* WHAT THE EXERCISE ASKS: Copy the lines of the material running from the line containing "Find the location" through the line containing "nav-staff: Staff ⌄", inclusive, without any change. Leave the pictures out of your answer.

* PROVIDED DATA:
"""
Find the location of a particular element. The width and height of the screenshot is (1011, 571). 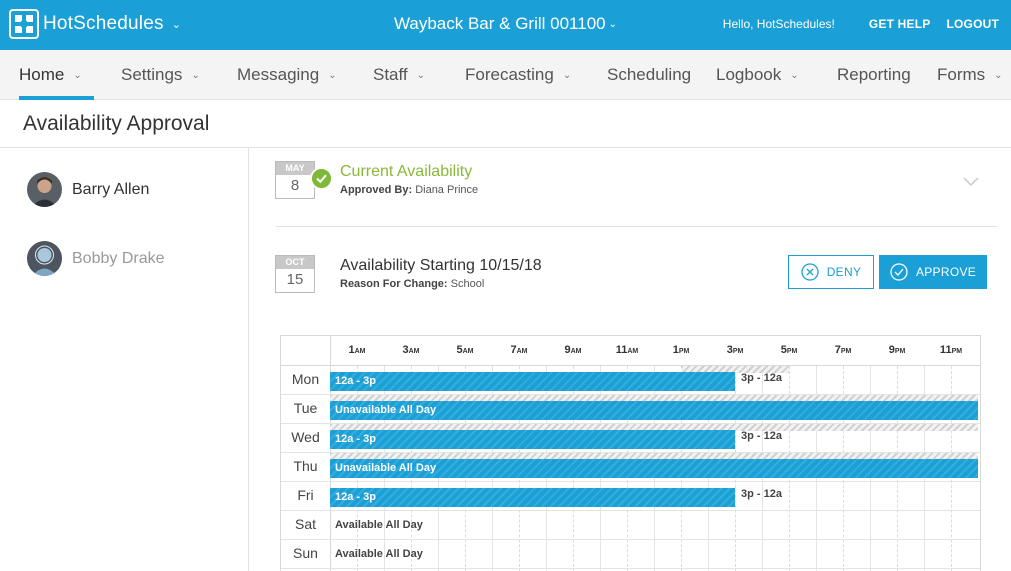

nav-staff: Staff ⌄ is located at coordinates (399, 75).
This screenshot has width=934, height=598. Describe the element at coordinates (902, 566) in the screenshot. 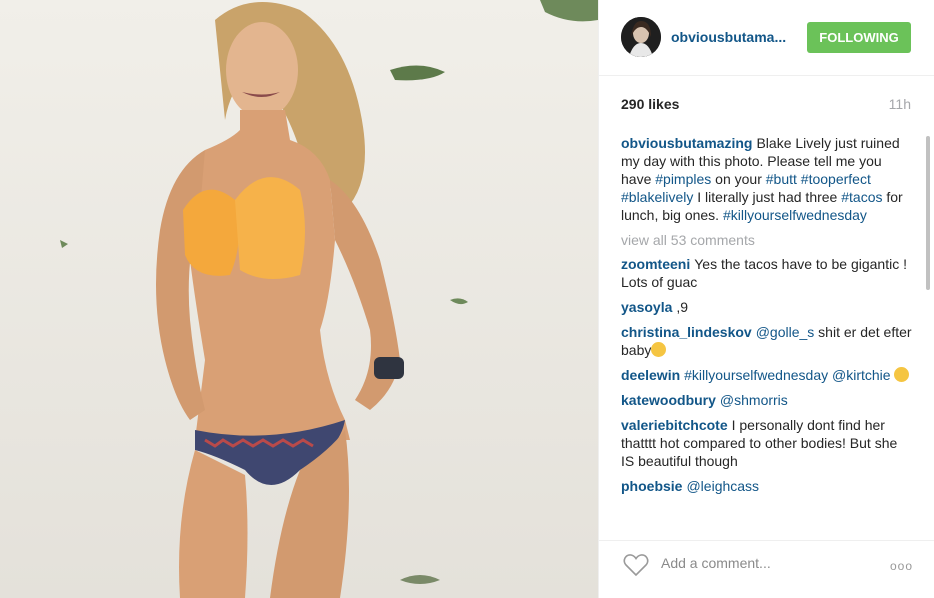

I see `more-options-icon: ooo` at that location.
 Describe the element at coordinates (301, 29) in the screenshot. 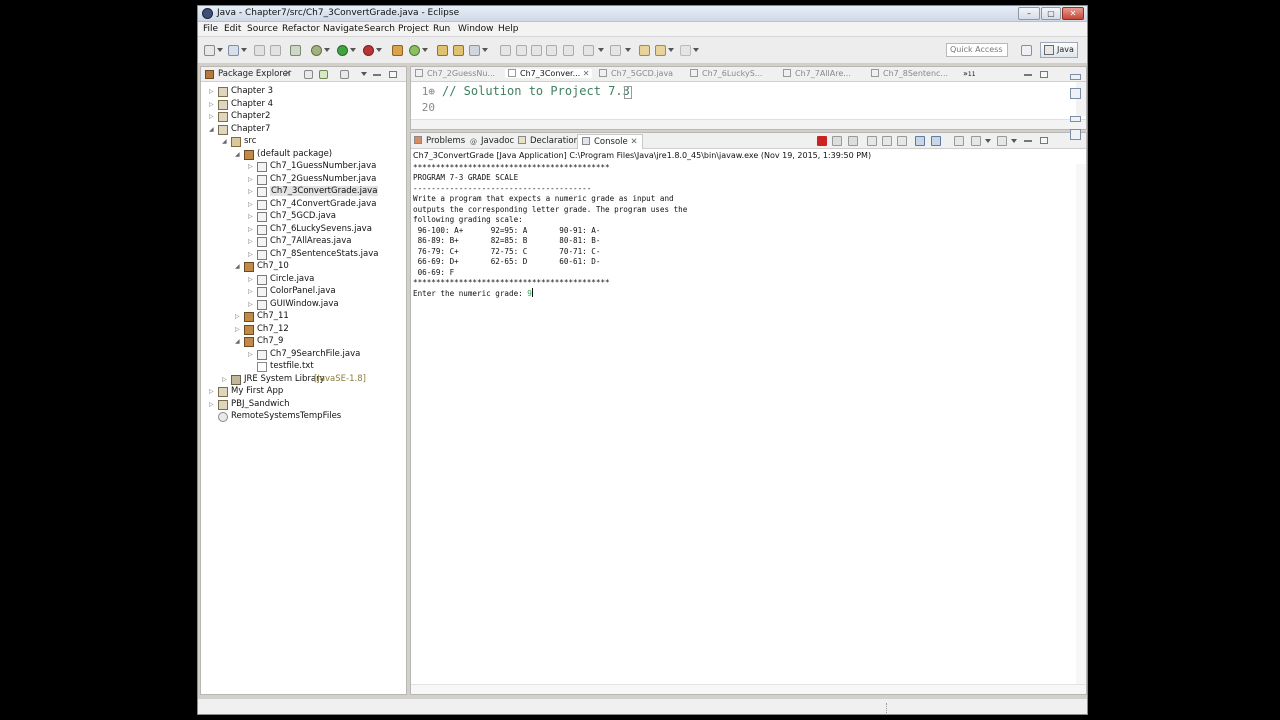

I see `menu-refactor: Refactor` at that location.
"""
"""
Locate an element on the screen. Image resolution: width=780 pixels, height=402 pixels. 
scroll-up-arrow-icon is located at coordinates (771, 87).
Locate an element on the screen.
"""
* ANSWER BOX:
Find the location of a particular element. The width and height of the screenshot is (1011, 571). 

nav-staff: Staff ⌄ is located at coordinates (399, 75).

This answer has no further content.